I did not want to human. I did not feel like living. At some points, I had suicidal thoughts as well which was very odd because that never occured to me. I am, to a larger extent that I would want to admit, is very much rooted to Islamic beliefs. I am not exactly religious. I do not belief in the word "religious". How can one be considered religious anyway? They pray? They perfectly cover their aurahs?

I highly doubt it. Praying means that you are a Muslim. Covering your aurah means that you are a Muslim. So does fasting and doing other things. There is no such thing as being religious. How can we mere human beings measure religiousness? Is it not something that only God can judge? Get this: I have seen girls who "perfectly" cover their aurahs. Physically. SURE. But isn't aurah a notion of modesty as a whole? I do not see them doing that in their social medias. They still post their selfies. Again.

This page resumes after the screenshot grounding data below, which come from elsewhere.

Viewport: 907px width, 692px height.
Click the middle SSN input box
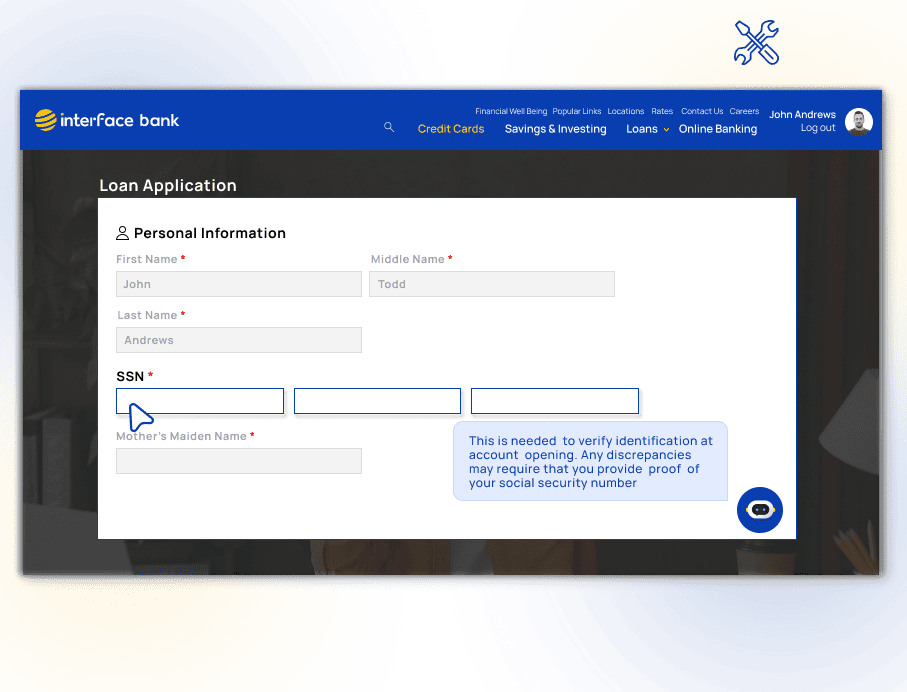[377, 401]
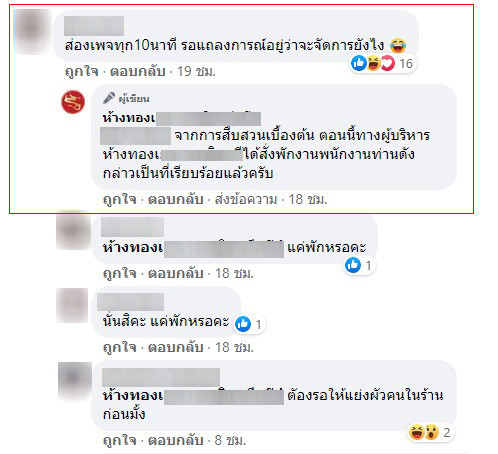The image size is (498, 454).
Task: Click the author pen icon ผู้เขียน
Action: 108,98
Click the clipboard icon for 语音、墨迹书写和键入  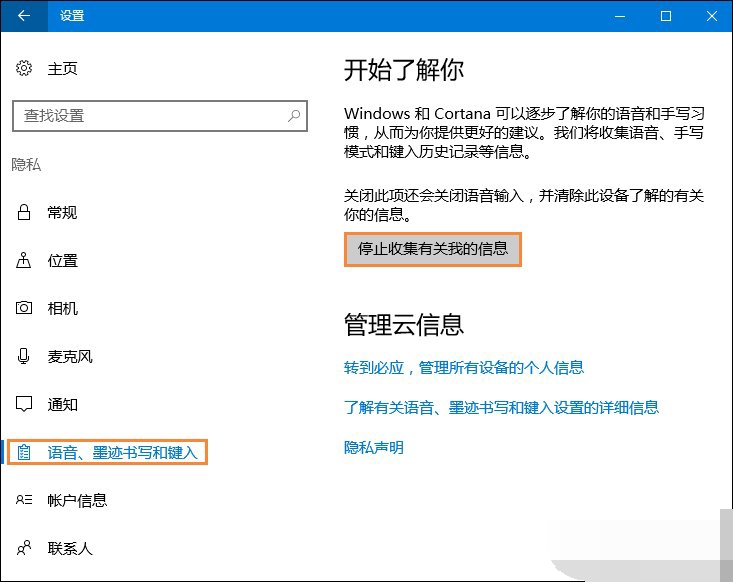(26, 453)

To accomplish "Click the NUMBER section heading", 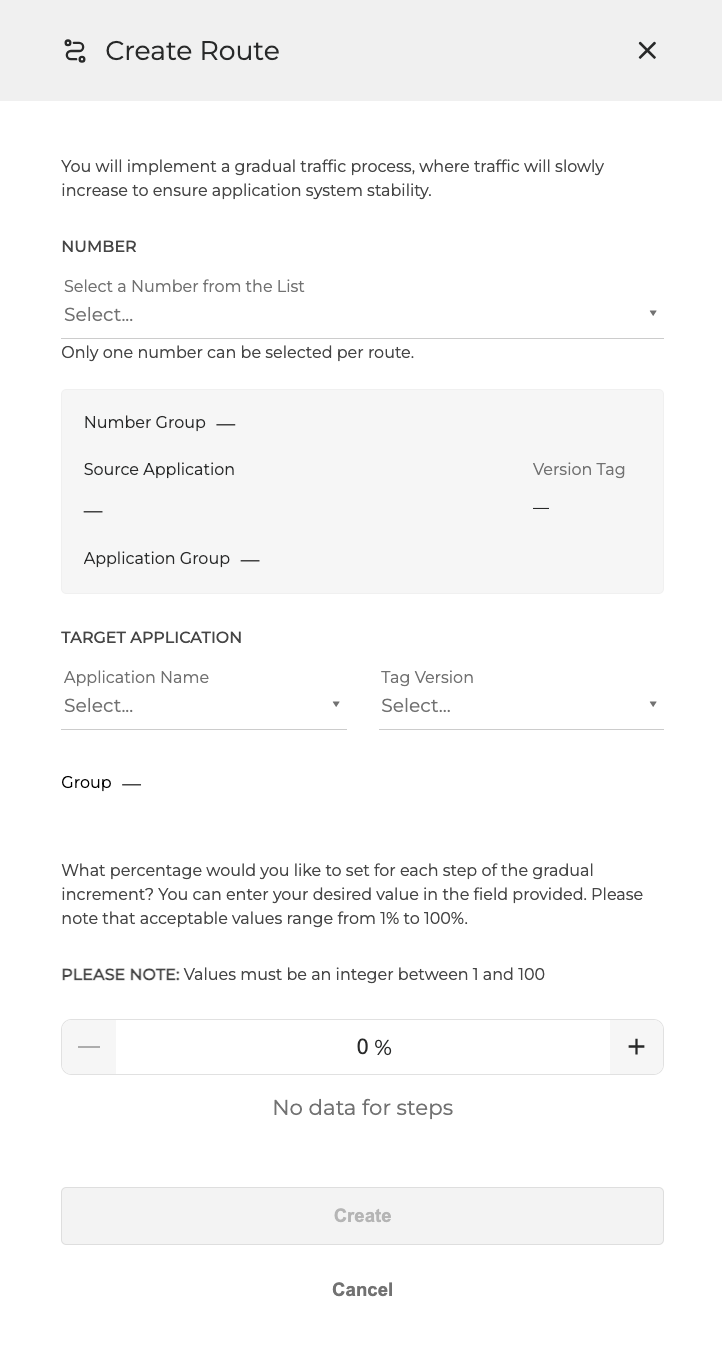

What is the point of it all?

I keep asking that question for the past few months. I am not entirely sure myself if I am in the phase of depression or is just depressed with that turn of an event. It is ridiculous to think that I have had, at some points, think about suicidal thoughts. Have I no faith in God? I asked myself that. I guess when you are in the pit of devastation, rationality and logic do not appeal as much anymore. It was comfortable to wallow in sadness and self-loathing. The funny thing though, is how I have many times thought that I have gotten through my sadness. I thought that I was "over it". But I realize that I can never simply "get over it". I am supposed to learn something. And by GOD- I learnt a great deal. I still am. Week by week, I find lessons unfolding themselves before me. Sometimes at the unlikeliest of moment. It was the most contented and sincerely calming moments.

I remembered not remembering how to feel. It was like I am being numbed by my internal pain, but you have no idea how much deeper than "numbness" it was. My devastation took away almost everything from me. The things that I have not lost yet? The will to live. I never really gave up. Maybe I say it a lot every single day. I never, for real, give up with life. I somehow keep functioning. And I realized that it was all His doing. It was His doing all along. Looking back, I feel like it has been miraculous.